Nederland mag doorgaan met het leveren van onderdelen voor F-35-gevechtsvliegtuigen aan Israël. De rechter heeft de Staat vanmorgen in het gelijk gesteld.
De zaak tegen de Staat was aangespannen door Oxfam Novib, vredesorganisatie Pax en The Rights Forum. Zij stelden dat Palestijnse burgers slachtoffer zijn of dreigen te worden van oorlogsgeweld, waar Nederland met F-35 onderdelen actief aan bijdraagt. Ook vinden ze dat het internationale recht wordt geschonden door Israël te voorzien van militair gevechtsmateriaal. Het kan volgens de mensenrechtenorganisatie niet anders dan dat de Nederlandse Staat ‘weet’ dat Israël hiermee ‘fundamentele beginselen van het oorlogsrecht’ schendt.

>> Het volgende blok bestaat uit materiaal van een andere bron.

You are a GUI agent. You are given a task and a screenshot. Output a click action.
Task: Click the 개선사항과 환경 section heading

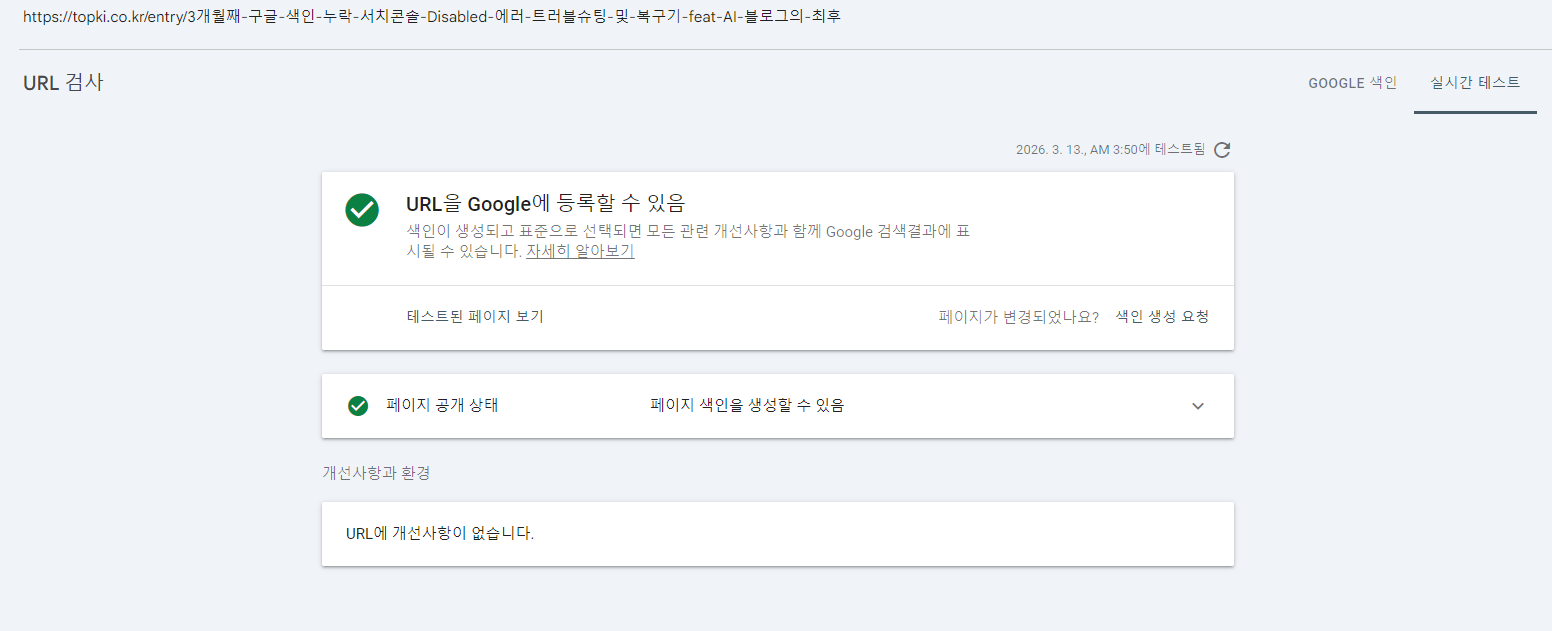click(376, 473)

‘Zeker gezien de exceptionele geweldsescalatie in Gaza waarbij inmiddels meer dan 18 duizend doden zijn gevallen, merendeels vrouwen en kinderen, is een dergelijk risico evident’, aldus advocaat Liesbeth Zegveld in het kort geding.
Dat ligt volgens de minister van Buitenlandse Zaken Hanke Bruins Slot toch anders. ‘Het staat niet vast dat Israël het internationale humanitaire oorlogsrecht schendt’, schrijft de minister in antwoord op Kamervragen en benadrukt dat de oorlogssituatie in Gaza ‘zeer complex’ is en dat er nog veel ‘onduidelijkheden’ bestaan.
De rechter gaat in deze uitspraak met die uitleg mee.